WHAT IS ASKED:
Reproduce verbatim the records below, starting at the line containing "Where should I click to: Tap" and continuing through the final line of the records, both ends included.

RECORD SET:

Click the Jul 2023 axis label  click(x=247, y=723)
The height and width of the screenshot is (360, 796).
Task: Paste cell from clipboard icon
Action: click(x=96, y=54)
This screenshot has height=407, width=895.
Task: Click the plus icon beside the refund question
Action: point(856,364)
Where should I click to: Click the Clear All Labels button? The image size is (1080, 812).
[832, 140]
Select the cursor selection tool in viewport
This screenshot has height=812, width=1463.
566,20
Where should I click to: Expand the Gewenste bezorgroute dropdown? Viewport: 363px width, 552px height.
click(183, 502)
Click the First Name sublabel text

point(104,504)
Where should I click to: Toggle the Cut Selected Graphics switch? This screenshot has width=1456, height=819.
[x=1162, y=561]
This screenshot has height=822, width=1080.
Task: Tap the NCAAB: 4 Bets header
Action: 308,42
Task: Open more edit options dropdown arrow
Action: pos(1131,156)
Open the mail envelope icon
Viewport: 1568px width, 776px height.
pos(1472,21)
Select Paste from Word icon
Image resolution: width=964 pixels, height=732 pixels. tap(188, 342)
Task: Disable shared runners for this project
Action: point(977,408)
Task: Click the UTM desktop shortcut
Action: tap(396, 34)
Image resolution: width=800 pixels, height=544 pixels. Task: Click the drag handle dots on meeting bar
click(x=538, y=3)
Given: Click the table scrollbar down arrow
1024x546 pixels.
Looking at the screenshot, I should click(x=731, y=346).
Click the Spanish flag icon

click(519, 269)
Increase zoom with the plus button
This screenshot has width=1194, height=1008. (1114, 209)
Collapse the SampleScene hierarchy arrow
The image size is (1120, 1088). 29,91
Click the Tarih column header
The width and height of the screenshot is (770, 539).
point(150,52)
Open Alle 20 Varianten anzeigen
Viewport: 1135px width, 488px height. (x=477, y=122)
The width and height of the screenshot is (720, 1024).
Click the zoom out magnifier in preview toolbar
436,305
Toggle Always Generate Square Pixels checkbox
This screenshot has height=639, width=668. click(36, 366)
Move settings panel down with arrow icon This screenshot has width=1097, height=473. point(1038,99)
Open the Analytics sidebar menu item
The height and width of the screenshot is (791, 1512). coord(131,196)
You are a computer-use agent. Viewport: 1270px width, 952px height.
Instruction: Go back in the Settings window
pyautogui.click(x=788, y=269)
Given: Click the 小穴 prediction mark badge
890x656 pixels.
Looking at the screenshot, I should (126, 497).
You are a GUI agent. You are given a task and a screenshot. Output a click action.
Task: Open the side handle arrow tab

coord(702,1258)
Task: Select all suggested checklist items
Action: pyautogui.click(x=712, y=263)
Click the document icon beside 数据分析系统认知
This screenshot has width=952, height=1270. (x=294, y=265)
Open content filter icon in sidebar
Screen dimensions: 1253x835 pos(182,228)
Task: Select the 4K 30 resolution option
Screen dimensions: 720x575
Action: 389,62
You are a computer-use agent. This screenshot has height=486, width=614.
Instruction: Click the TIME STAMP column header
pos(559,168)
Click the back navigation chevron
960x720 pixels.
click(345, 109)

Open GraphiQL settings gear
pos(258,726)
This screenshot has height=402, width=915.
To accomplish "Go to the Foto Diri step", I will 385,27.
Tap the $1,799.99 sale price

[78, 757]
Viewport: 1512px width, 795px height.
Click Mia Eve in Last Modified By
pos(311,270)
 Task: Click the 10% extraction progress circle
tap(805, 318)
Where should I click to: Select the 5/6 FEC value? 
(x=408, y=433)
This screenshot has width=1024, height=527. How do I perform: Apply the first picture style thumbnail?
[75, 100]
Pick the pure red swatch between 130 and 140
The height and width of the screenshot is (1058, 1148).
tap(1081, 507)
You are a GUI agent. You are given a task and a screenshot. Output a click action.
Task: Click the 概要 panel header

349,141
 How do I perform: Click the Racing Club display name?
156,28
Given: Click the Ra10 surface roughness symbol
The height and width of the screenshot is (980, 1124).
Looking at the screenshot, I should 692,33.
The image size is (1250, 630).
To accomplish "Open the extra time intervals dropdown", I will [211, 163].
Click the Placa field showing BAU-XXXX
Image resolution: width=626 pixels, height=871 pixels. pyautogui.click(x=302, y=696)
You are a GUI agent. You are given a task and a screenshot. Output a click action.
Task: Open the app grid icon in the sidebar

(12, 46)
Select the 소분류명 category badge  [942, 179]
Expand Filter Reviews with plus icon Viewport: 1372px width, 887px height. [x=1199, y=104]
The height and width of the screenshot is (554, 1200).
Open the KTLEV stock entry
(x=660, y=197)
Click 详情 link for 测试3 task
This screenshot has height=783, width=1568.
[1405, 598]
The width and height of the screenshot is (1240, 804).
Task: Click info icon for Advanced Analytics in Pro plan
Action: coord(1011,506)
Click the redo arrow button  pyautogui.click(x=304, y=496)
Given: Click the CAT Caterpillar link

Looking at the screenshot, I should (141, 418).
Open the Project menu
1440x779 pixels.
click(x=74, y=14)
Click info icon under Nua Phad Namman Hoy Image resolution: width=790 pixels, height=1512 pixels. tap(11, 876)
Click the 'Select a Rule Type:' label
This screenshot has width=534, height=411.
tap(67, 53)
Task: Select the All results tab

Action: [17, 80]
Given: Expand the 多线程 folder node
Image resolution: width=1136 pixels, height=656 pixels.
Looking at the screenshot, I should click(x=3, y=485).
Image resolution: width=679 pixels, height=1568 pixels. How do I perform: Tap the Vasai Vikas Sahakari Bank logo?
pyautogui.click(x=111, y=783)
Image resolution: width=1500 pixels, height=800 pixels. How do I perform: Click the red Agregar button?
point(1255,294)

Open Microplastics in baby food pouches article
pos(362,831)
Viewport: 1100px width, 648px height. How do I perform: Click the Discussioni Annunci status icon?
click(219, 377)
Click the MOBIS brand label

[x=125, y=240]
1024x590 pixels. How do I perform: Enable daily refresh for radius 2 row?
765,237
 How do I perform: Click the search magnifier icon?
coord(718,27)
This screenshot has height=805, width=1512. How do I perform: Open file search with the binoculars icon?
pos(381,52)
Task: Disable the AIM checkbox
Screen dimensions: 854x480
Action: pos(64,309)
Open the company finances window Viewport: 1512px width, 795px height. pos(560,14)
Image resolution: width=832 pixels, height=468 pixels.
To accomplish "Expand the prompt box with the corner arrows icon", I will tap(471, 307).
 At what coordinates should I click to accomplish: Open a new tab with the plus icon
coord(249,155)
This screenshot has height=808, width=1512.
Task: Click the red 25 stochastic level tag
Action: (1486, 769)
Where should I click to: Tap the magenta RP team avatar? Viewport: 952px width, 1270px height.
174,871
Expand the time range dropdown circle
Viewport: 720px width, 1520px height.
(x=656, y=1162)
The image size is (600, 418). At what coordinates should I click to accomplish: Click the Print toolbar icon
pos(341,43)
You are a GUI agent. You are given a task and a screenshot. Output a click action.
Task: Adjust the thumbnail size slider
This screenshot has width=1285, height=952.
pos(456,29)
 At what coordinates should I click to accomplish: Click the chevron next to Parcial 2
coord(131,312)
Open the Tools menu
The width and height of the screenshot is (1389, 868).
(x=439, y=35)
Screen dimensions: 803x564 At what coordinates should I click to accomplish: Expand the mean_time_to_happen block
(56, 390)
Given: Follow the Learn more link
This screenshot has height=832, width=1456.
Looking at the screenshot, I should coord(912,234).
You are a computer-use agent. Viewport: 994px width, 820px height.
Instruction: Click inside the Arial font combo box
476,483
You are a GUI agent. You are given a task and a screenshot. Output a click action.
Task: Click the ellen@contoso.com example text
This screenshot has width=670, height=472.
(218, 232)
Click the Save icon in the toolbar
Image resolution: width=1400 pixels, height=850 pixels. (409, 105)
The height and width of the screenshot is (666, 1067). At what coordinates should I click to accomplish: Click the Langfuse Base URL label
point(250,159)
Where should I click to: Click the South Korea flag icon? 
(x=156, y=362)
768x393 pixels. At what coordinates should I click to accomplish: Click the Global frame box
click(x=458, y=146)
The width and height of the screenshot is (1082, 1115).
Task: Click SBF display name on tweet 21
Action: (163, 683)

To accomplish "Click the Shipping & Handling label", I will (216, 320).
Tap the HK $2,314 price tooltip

TASK OUTPUT:
Where should I click to: Tap the magenta RP team avatar? Viewport: 952px width, 1270px height.
174,871
Expand the time range dropdown circle
Viewport: 720px width, 1520px height.
(x=656, y=1162)
The image size is (600, 418). At what coordinates should I click to accomplish: Click the Print toolbar icon
pos(341,43)
You are a GUI agent. You are given a task and a screenshot. Output a click action.
Task: Adjust the thumbnail size slider
This screenshot has width=1285, height=952.
pos(456,29)
 At what coordinates should I click to accomplish: Click the chevron next to Parcial 2
coord(131,312)
Open the Tools menu
The width and height of the screenshot is (1389, 868).
(x=439, y=35)
Screen dimensions: 803x564 At what coordinates should I click to accomplish: Expand the mean_time_to_happen block
(56, 390)
Given: Follow the Learn more link
This screenshot has height=832, width=1456.
Looking at the screenshot, I should coord(912,234).
You are a computer-use agent. Viewport: 994px width, 820px height.
Instruction: Click inside the Arial font combo box
476,483
You are a GUI agent. You are given a task and a screenshot. Output a click action.
Task: Click the ellen@contoso.com example text
This screenshot has width=670, height=472.
(218, 232)
Click the Save icon in the toolbar
Image resolution: width=1400 pixels, height=850 pixels. (409, 105)
The height and width of the screenshot is (666, 1067). At what coordinates should I click to accomplish: Click the Langfuse Base URL label
point(250,159)
Where should I click to: Click the South Korea flag icon? 
(x=156, y=362)
768x393 pixels. At what coordinates should I click to accomplish: Click the Global frame box
click(x=458, y=146)
The width and height of the screenshot is (1082, 1115).
Task: Click SBF display name on tweet 21
Action: (163, 683)

To accomplish "Click the Shipping & Handling label", I will (216, 320).
Tap the HK $2,314 price tooltip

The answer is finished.